## Short problem
In the comics and SF link roundup, which publisher is bringing back Mike Baron's character The Badger?

>> Start Document passage

Comic Book Resources has a Bizarro talk with Geoff Johns.

CBR also chatted with ComicMix‘s own Mike Baron, whose character The Badger will be returning soon from IDW. ("Lawyers? I hate lawyers!")

Comics Reporter runs down the reactions to the news that Berkley Breathed’s strip Opus has been dropped from a number of papers for two Sundays for religious intolerance and making the wrong kind of jokes.

Newsarama has another article in their ongoing series about stuff they love, “I (heart) comics.” Has anyone told them that the heart icon doesn’t come through in feeds – and not always on their page as well – so it looks like they’re saying “I slash team books?” And do they understand the significance of slash?

Comics Reviews

The Book Nerd reviews Linda Medley’s graphic novel Castle Waiting.

The Tri-City News loves itself some Scott Pilgrim.

Blogcritics reviews The Poison Diaries by Jane, Duchess of Northumberland & Colin Stimpson.

SF/Fantasy Links

Here’s an official report on the Chengdu International SF/Fantasy Conference, and here’s Neil Gaiman’s personal report.

Ellen Kushner has arrived in Japan for Worldcon.

And so has Patrick Nielsen Hayden.

(Further links, I hope, as more people arrive in Japan and start posting.)

SF Diplomat circles back to the subject of Fantasy (which he still hates). You know, I could read one or two romance novels, loathe them, and then create a huge, unwieldy critical apparatus too, but…I have better things to do with my time. (He gets hammered in the comments quite comprehensively on similar grounds.)

John Joseph Adams’s upcoming anthology Wastelands: Stories of the Apocalypse has a website.

Niall Harrison of Torque Control has some notes from an evening with William Gibson.

>> End Document passage
>> Start Given data

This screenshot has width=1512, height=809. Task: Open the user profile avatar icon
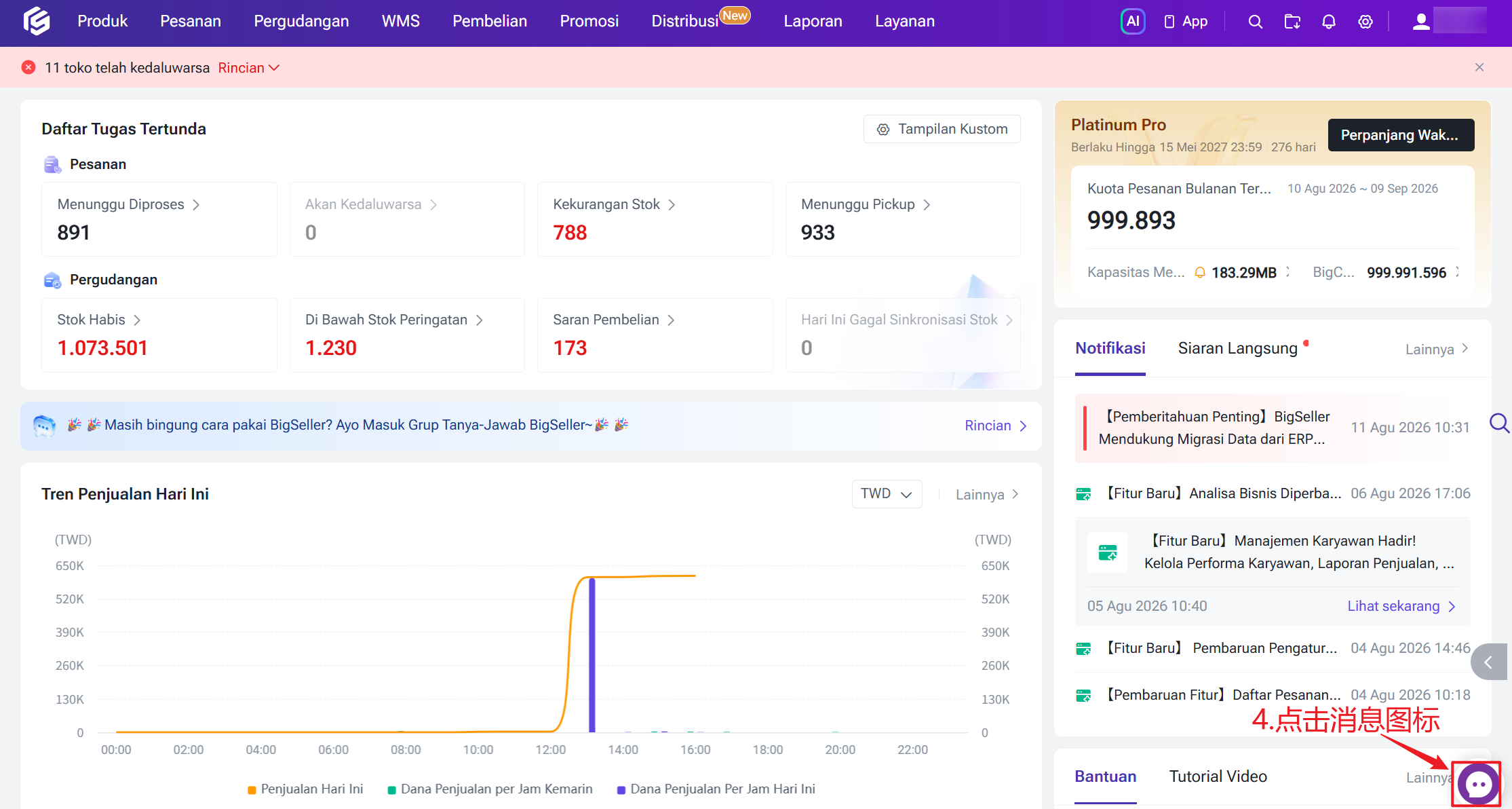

>> End Given data

## Result of this task
IDW